- Qué se pide
[A] Responde, según el texto sobre la paseadora de perros:
(i) ¿Cuántos años lleva dedicada al cuidado de sus «chicos»?
(ii) ¿Qué la llevó a fabricar sus propios collares?
(iii) ¿Cuántos perros llegó a tener en promedio cuando los recogía de la calle?
[B] Redacta la continuación del texto sobre la paseadora de perros, empezando justo después de su última oración.

- Fragmento
^^^^^^^^

A partir de estas aparentes casualidades ya ha dedicado dieciocho años de su vida al cuidado de sus «chicos» como los llama con afecto.
Una jornada normal empieza desde « […] las seis de la mañana hasta las siete u ocho de la noche. A veces hago un receso al medio día; el sol no se presta.
No hay necesidad de siempre caminar. Algunas veces vamos al parque, los suelto, jugamos pelota; hay unos que se divierten jugando pelota, es una forma de recreación.
Otra cuestión que hago es lo del adiestramiento básico; son personalizados, tengo que sacarlo uno en uno. No es tanto sacarlo a caminar sino enseñarle a obedecer; que se siente, dé la mano, se haga el muerto. Son unos comandos que se le enseñan. Eso es de repetir y repetir como con los niños chiquitos, hasta que lo aprenden».
SUSTOS
No existe trabajo sin riesgo. Y paseando perritos no puede ser la excepción. Yulieth Karin recuerda que cuando empezó « uno que otro perrito se me soltó del collar porque normalmente le dan hebillitas débiles; ahí tomé la decisión de hacer mis propios collares para que queden fuertes y así mismo no se me suelten».
Pero también están los « […] inconvenientes con otros perros. Que yo llevo los míos y tratan de morderme los que yo llevo. Siempre me ha tocado defenderlos a capa y espada. Yo siempre pongo mi pellejo, así me muerdan a mí, pero que no los muerdan a ellos. Ese es mi lema.
Normalmente siempre ando con mis manos ocupadas con ellos, siempre me defiendo con los pies y saber manejar los que yo llevo. Hay gente que le ha molestado, pero normalmente ellos son los que llevan la de perder porque llevan sus perros sueltos y yo llevo siempre mis perros amarrados; no soy partidaria de soltarlos, porque corren mucho peligro y además está prohibido». Estas últimas palabras las dice con una convicción de guerrera férrea, de guardaespaldas, o tan solo de paseadora de perros, responsable.
PROTECTORA Y AMIGA
Por allá en el 2007, cuando vivía en el barrio Rosablanca, además de pasear perros también empezó a criar uno que otro, recogiéndolos de las calles y haciendo el trabajo que la administración municipal nunca ha hecho; « […] perrito que veía en la calle, perrito que iba llevando para la casa. Llegué a tener un promedio de veinticinco perros; tenía un espacio tan grande que gracias a Dios lo podía hacer. Duraron mucho tiempo conmigo, para qué. Amor, hogar, comida, todo lo que se le puede dar a un chico de estos.

^^^^^^^^

- Extracto de datos
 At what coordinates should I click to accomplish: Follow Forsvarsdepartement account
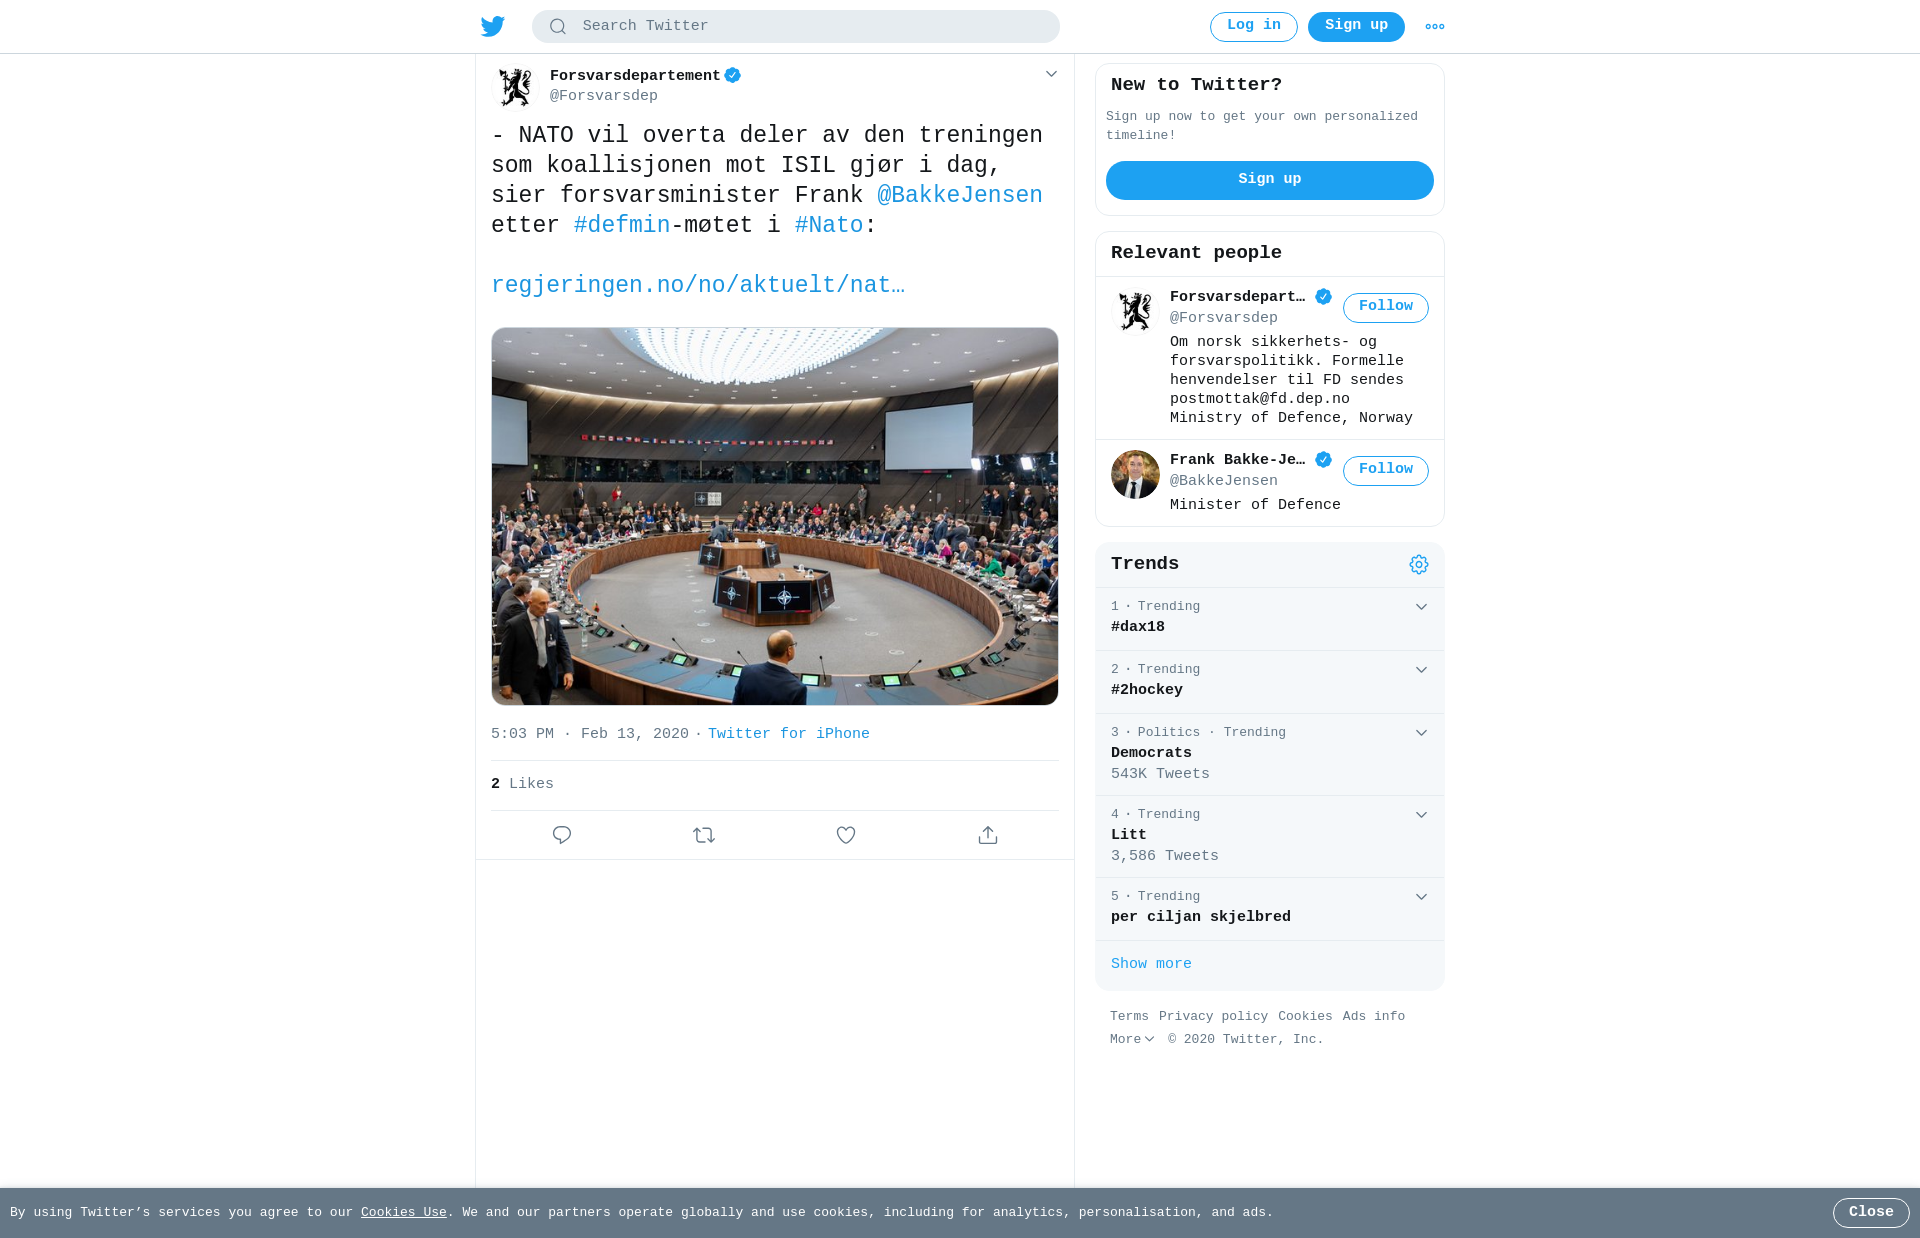[x=1386, y=307]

^^^^^^^^

- Resultados del ejercicio
[A]
(i) Dieciocho años.
(ii) Al principio, algunos perros se le soltaron del collar porque normalmente les ponen hebillas débiles.
(iii) Un promedio de veinticinco perros.

[B]
Pero entonces el bolsillo ya empezó a pesar un poquito porque normalmente no buscaba ayuda. Ya a lo último tomé la decisión de buscarles su hogar. Me sostenía porque tuve una labradora y una beagle, de las que saqué varias camadas; y gracias a las camadas sostenía los otros.
Pero entonces tampoco era estar sacando camadas porque ellas se me desgastaban. Empecé a buscarles hogar a los chicos que recogía en la calle».
DIOS
Hablar de Dios cuando todas las cosas han salido bien y la fortuna sonríe, para los creyentes normales es fácil, y de agradecimiento por las obras recibidas.
Pero cuando se vienen todas a la vez y aturde la abundancia de desgracias, contratiempos, vicisitudes, confusión, el concepto de Dios puede cambiar e invadir un inconformismo que, sin ser incredulidad, puede acercarse al reproche contra Él.
« Yo soy cristiana desde chiquita, mi abuela me inculcaba mucho. Entonces a raíz de todo lo que he vivido y me ha tocado pasar, a veces trato de echarle la culpa a Dios de muchas cosas […] no sé para qué me dejaría viva Dios en este momento. O cuáles son las pruebas que me está poniendo, o qué me tiene para más adelante. Qué proyecto me tiene. Porque siempre he sido correcta, no he hecho mal a nadie.
Herida estoy pero que hay un Dios vivo, lo hay. Me ha tocado duro, pero aquí estoy, viva y paradita».